Mayor Eric Adams holds rally celebrating rollout of executive budget
Mayor Eric Adams at a rally celebrating the roll out of his $111.6 billion Fiscal Year 2025 executive budget. Wednesday, April 24, 2024.
Photo by Ethan Stark-Miller

Eight months after ordering most city agencies to dramatically cut their spending, Mayor Eric Adams on Wednesday unveiled a $111.6 billion budget plan that restores some slashed funding — but still leaves areas such as the city’s public libraries on the chopping block.

Hizzoner’s Fiscal Year 2025 executive spending plan clocks in at roughly $2 billion more than his preliminary budget released in January and $4 billion greater than this year’s adopted budget.

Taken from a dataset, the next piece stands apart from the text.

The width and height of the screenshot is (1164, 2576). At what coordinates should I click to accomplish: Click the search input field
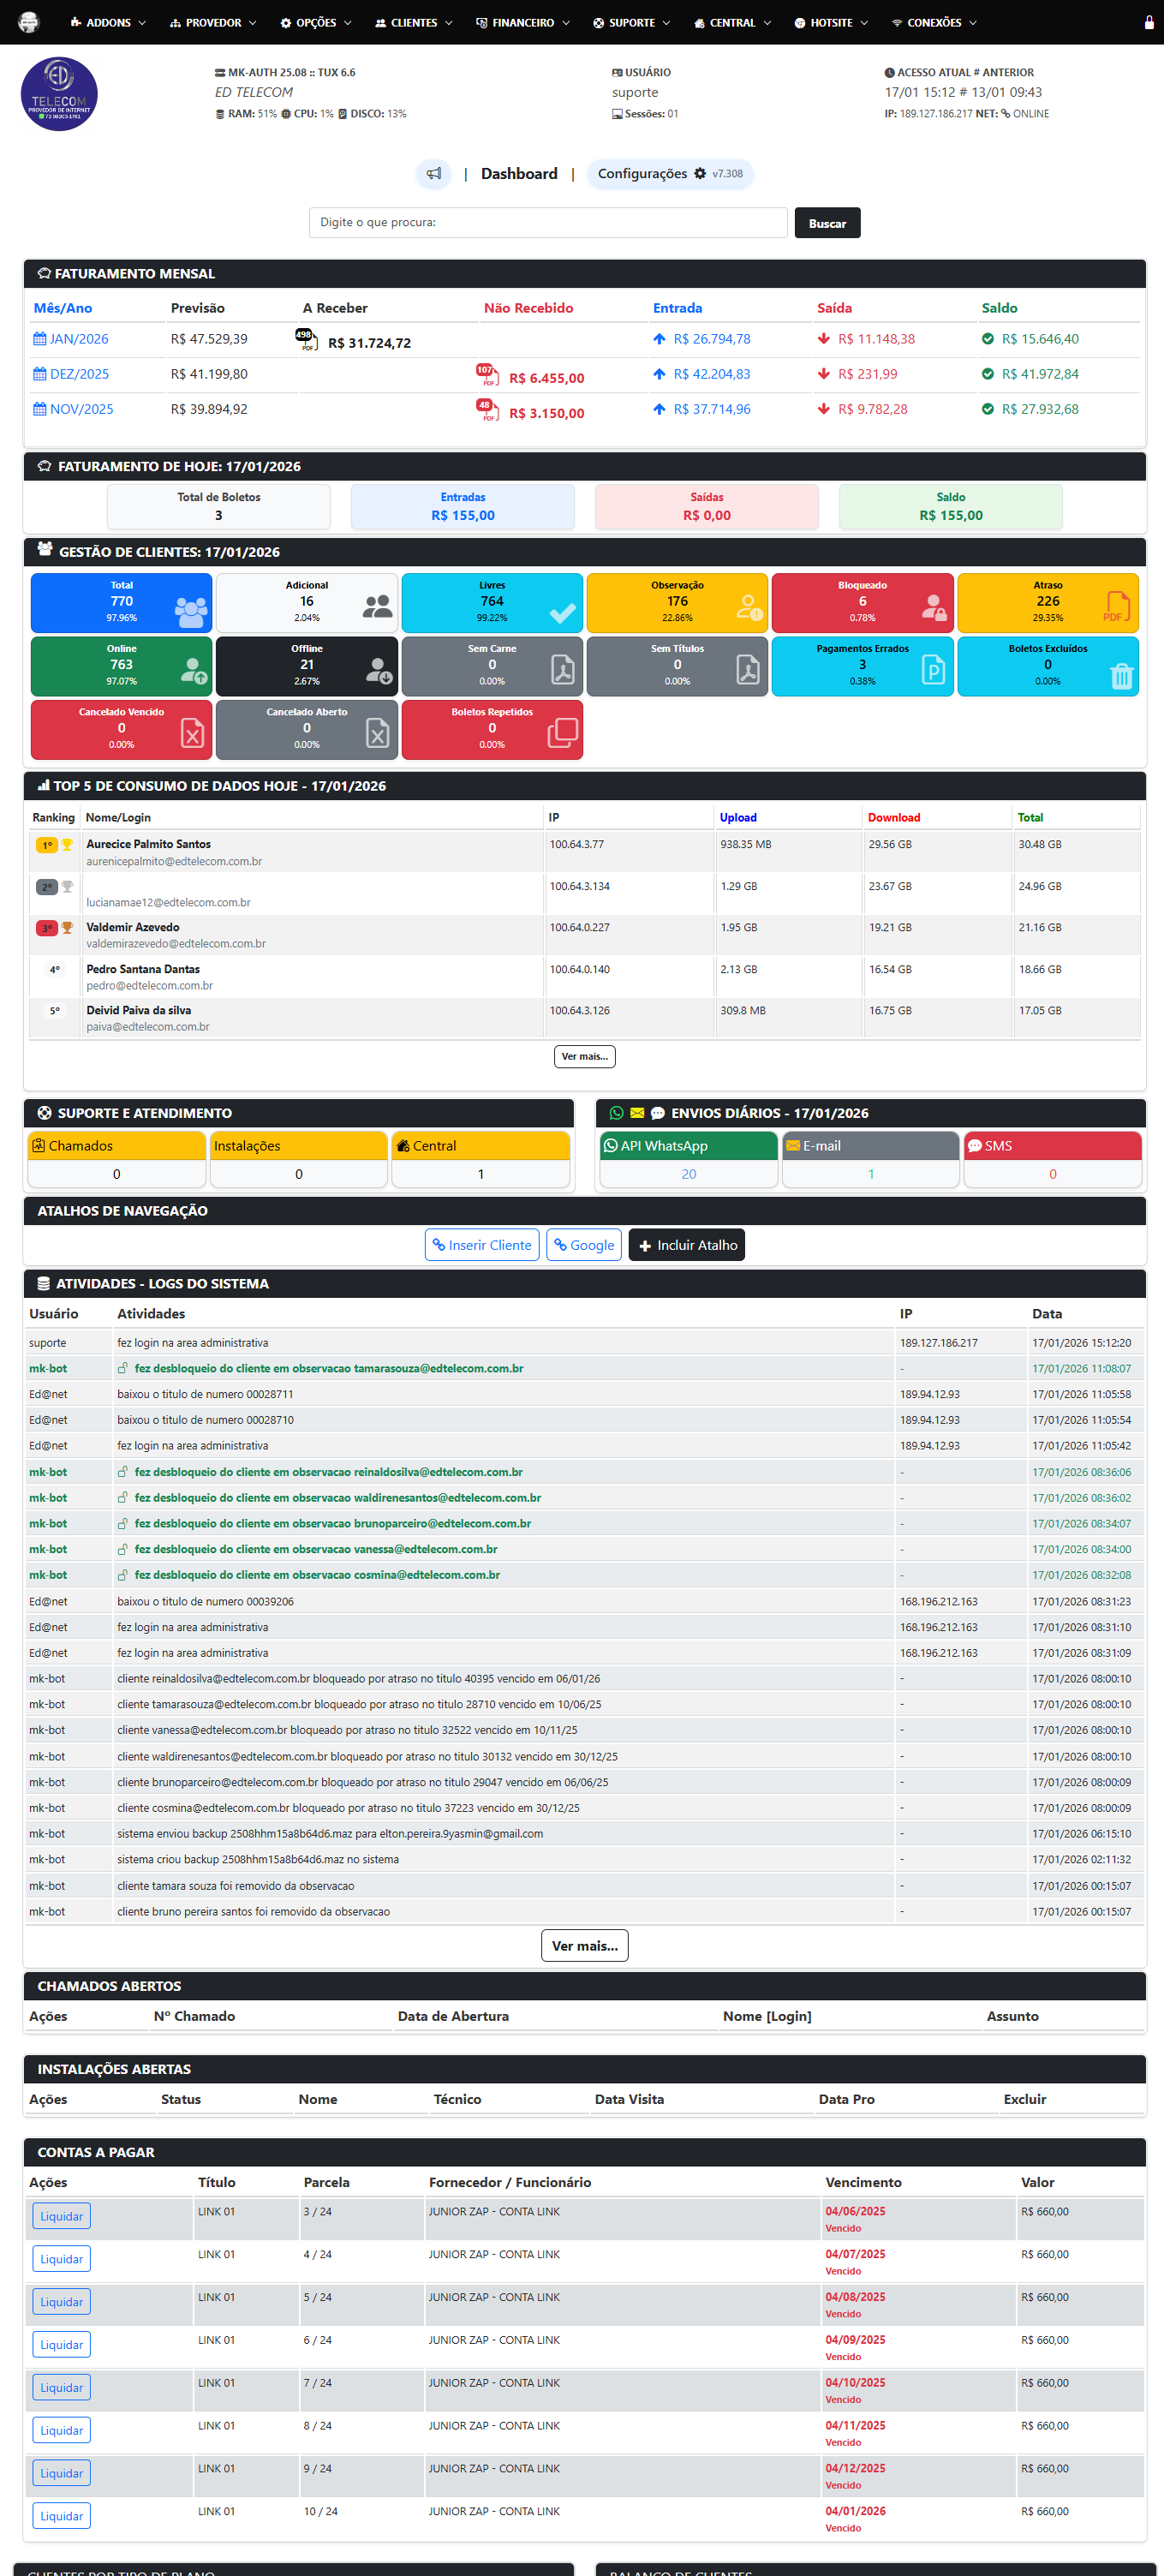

The plan’s release kicks off another round of City Council hearings examining it and negotiations between the two sides of City Hall to agree on a final budget, which must be passed by June 30.

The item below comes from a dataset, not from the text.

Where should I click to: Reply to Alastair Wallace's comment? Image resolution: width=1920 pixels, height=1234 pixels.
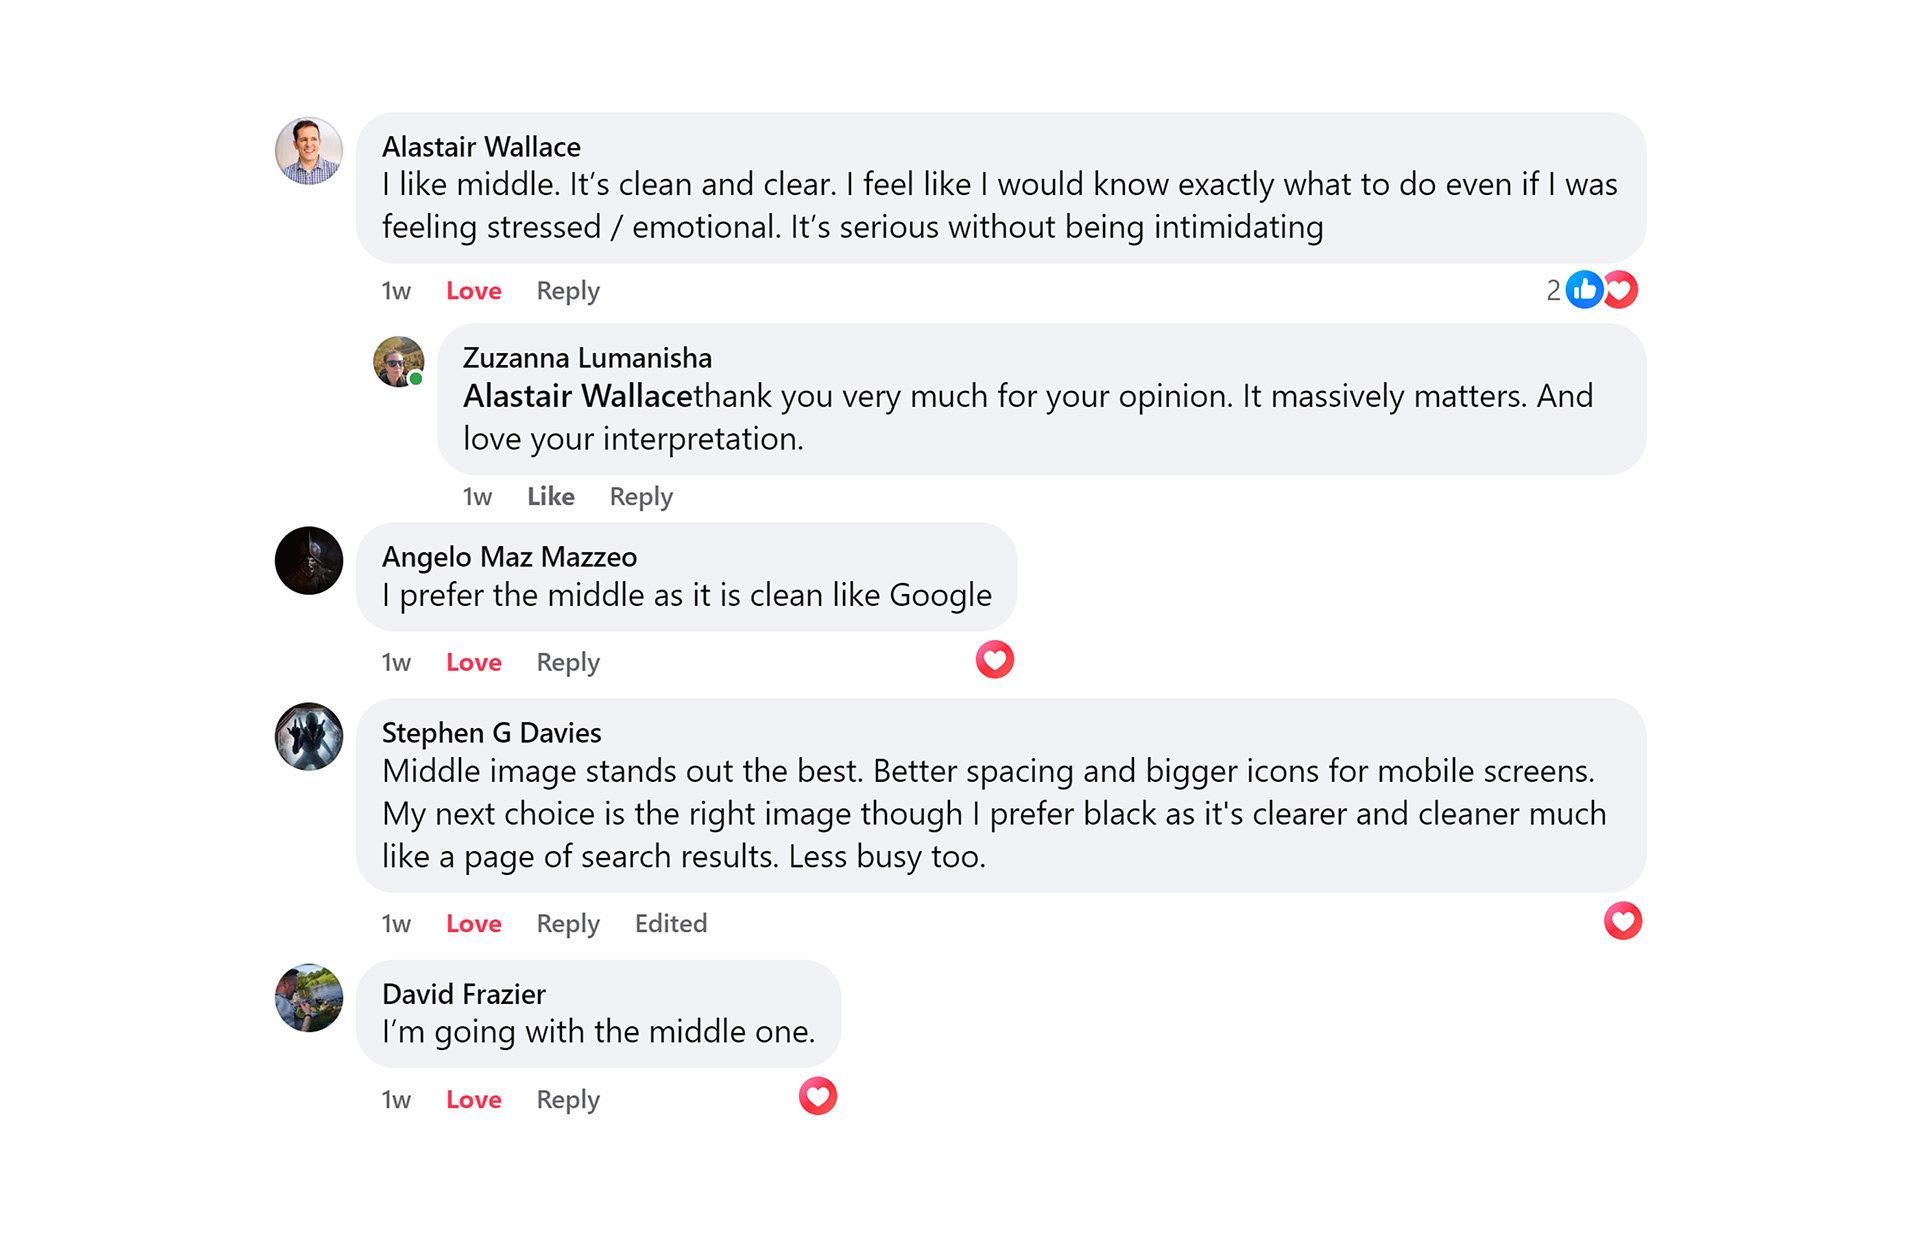pyautogui.click(x=568, y=291)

The mayor, during a livestreamed speech on Wednesday, said his executive budget resulted from his administration’s “prudent and strategic fiscal approach” that both “stabilized” the city’s finances, while addressing his core priorities.

“The executive budget speaks volumes about our core priorities: public safety, a stronger economy, and a more livable city for working class people,” the mayor said.

The mayor celebrated the plan’s restorations to areas where he previously slashed funding, including the city’s public schools, child care programs, police academy classes and cultural institutions. 

“We have successfully stabilized our city’s financial outlook. By maintaining key education programs invested in more police officers, helping asylum seekers take next steps in their journeys and delivering the working class people,” Adams said.

But it notably does not restore the $58.6 billion in cut funding for the city’s three public library systems, according to a City Council member who spoke on the condition of anonymity. And still includes $7.2 billion in spending reductions between Fiscal Years 2024 and 2025.

The restorations come after the mayor announced three rounds of 5% cuts to balance the budget, due to increased spending on the migrant crisis, last September. Since then the mayor has slowly walked back across-the-board trims he enacted in November and January and canceled a third round planned for the executive budget.

The City Council has long held the cuts were not necessary in the first place because the city had enough money coming in revenue to make up for what it has been spending on the migrant influx, as the body’s revenue projections are often higher than City Hall’s. The council earlier this month identified over $6 billion in revenue, unspent money and in-year reserves that must be spent — an amount they contend is enough money to reverse all of the mayor’s cuts.